THE PROBLEM: Once the records below have been read, copy them all out exactly.

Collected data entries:
**********

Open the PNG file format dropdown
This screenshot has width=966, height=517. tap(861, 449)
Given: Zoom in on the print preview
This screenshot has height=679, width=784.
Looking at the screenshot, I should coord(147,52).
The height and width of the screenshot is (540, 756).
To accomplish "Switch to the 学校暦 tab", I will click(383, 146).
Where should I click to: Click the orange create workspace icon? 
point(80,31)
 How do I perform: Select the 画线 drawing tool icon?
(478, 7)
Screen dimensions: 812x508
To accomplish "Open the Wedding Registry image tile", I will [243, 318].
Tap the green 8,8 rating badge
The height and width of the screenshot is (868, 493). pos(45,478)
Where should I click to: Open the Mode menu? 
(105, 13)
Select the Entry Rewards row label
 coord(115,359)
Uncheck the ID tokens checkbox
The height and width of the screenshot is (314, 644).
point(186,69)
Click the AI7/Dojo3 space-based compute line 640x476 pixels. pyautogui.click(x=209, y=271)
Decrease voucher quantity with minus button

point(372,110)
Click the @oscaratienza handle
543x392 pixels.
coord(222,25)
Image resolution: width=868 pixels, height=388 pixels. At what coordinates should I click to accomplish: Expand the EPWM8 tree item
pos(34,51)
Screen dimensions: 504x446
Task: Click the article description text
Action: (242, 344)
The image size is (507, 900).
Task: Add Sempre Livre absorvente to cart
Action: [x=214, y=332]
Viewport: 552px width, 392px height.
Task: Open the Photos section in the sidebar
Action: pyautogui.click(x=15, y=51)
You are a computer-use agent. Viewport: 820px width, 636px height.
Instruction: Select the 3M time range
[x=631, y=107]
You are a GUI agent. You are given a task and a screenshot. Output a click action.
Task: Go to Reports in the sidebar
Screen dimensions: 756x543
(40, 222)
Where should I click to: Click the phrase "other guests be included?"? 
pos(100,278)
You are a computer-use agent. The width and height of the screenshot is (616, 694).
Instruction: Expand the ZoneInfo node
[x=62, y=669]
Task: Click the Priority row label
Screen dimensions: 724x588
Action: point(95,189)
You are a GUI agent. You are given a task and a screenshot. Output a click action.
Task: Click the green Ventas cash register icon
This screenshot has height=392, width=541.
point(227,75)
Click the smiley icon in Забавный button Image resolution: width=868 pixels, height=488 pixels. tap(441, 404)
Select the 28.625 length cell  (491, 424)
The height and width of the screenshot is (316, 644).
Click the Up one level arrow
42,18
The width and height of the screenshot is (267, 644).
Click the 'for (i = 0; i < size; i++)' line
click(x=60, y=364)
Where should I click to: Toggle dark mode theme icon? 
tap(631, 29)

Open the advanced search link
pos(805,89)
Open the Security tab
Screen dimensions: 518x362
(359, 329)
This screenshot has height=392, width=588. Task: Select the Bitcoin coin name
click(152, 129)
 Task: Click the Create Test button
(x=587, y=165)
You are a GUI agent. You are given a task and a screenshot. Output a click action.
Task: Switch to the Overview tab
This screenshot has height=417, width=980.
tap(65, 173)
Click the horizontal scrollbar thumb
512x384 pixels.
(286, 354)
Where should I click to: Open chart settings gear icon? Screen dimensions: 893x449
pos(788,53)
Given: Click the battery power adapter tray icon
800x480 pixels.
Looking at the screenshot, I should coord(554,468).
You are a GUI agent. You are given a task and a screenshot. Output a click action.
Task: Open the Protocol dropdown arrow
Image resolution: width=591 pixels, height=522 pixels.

**********

EXPECTED ANSWER:
Open the PNG file format dropdown
This screenshot has width=966, height=517. tap(861, 449)
Given: Zoom in on the print preview
This screenshot has height=679, width=784.
Looking at the screenshot, I should coord(147,52).
The height and width of the screenshot is (540, 756).
To accomplish "Switch to the 学校暦 tab", I will click(383, 146).
Where should I click to: Click the orange create workspace icon? 
point(80,31)
 How do I perform: Select the 画线 drawing tool icon?
(478, 7)
Screen dimensions: 812x508
To accomplish "Open the Wedding Registry image tile", I will [243, 318].
Tap the green 8,8 rating badge
The height and width of the screenshot is (868, 493). pos(45,478)
Where should I click to: Open the Mode menu? 
(105, 13)
Select the Entry Rewards row label
 coord(115,359)
Uncheck the ID tokens checkbox
The height and width of the screenshot is (314, 644).
point(186,69)
Click the AI7/Dojo3 space-based compute line 640x476 pixels. pyautogui.click(x=209, y=271)
Decrease voucher quantity with minus button

point(372,110)
Click the @oscaratienza handle
543x392 pixels.
coord(222,25)
Image resolution: width=868 pixels, height=388 pixels. At what coordinates should I click to accomplish: Expand the EPWM8 tree item
pos(34,51)
Screen dimensions: 504x446
Task: Click the article description text
Action: (242, 344)
The image size is (507, 900).
Task: Add Sempre Livre absorvente to cart
Action: [x=214, y=332]
Viewport: 552px width, 392px height.
Task: Open the Photos section in the sidebar
Action: pyautogui.click(x=15, y=51)
You are a computer-use agent. Viewport: 820px width, 636px height.
Instruction: Select the 3M time range
[x=631, y=107]
You are a GUI agent. You are given a task and a screenshot. Output a click action.
Task: Go to Reports in the sidebar
Screen dimensions: 756x543
(40, 222)
Where should I click to: Click the phrase "other guests be included?"? 
pos(100,278)
You are a computer-use agent. The width and height of the screenshot is (616, 694).
Instruction: Expand the ZoneInfo node
[x=62, y=669]
Task: Click the Priority row label
Screen dimensions: 724x588
Action: point(95,189)
You are a GUI agent. You are given a task and a screenshot. Output a click action.
Task: Click the green Ventas cash register icon
This screenshot has height=392, width=541.
point(227,75)
Click the smiley icon in Забавный button Image resolution: width=868 pixels, height=488 pixels. tap(441, 404)
Select the 28.625 length cell  (491, 424)
The height and width of the screenshot is (316, 644).
Click the Up one level arrow
42,18
The width and height of the screenshot is (267, 644).
Click the 'for (i = 0; i < size; i++)' line
click(x=60, y=364)
Where should I click to: Toggle dark mode theme icon? 
tap(631, 29)

Open the advanced search link
pos(805,89)
Open the Security tab
Screen dimensions: 518x362
(359, 329)
This screenshot has height=392, width=588. Task: Select the Bitcoin coin name
click(152, 129)
 Task: Click the Create Test button
(x=587, y=165)
You are a GUI agent. You are given a task and a screenshot. Output a click action.
Task: Switch to the Overview tab
This screenshot has height=417, width=980.
tap(65, 173)
Click the horizontal scrollbar thumb
512x384 pixels.
(286, 354)
Where should I click to: Open chart settings gear icon? Screen dimensions: 893x449
pos(788,53)
Given: Click the battery power adapter tray icon
800x480 pixels.
Looking at the screenshot, I should coord(554,468).
You are a GUI agent. You are given a task and a screenshot. Output a click action.
Task: Open the Protocol dropdown arrow
Image resolution: width=591 pixels, height=522 pixels.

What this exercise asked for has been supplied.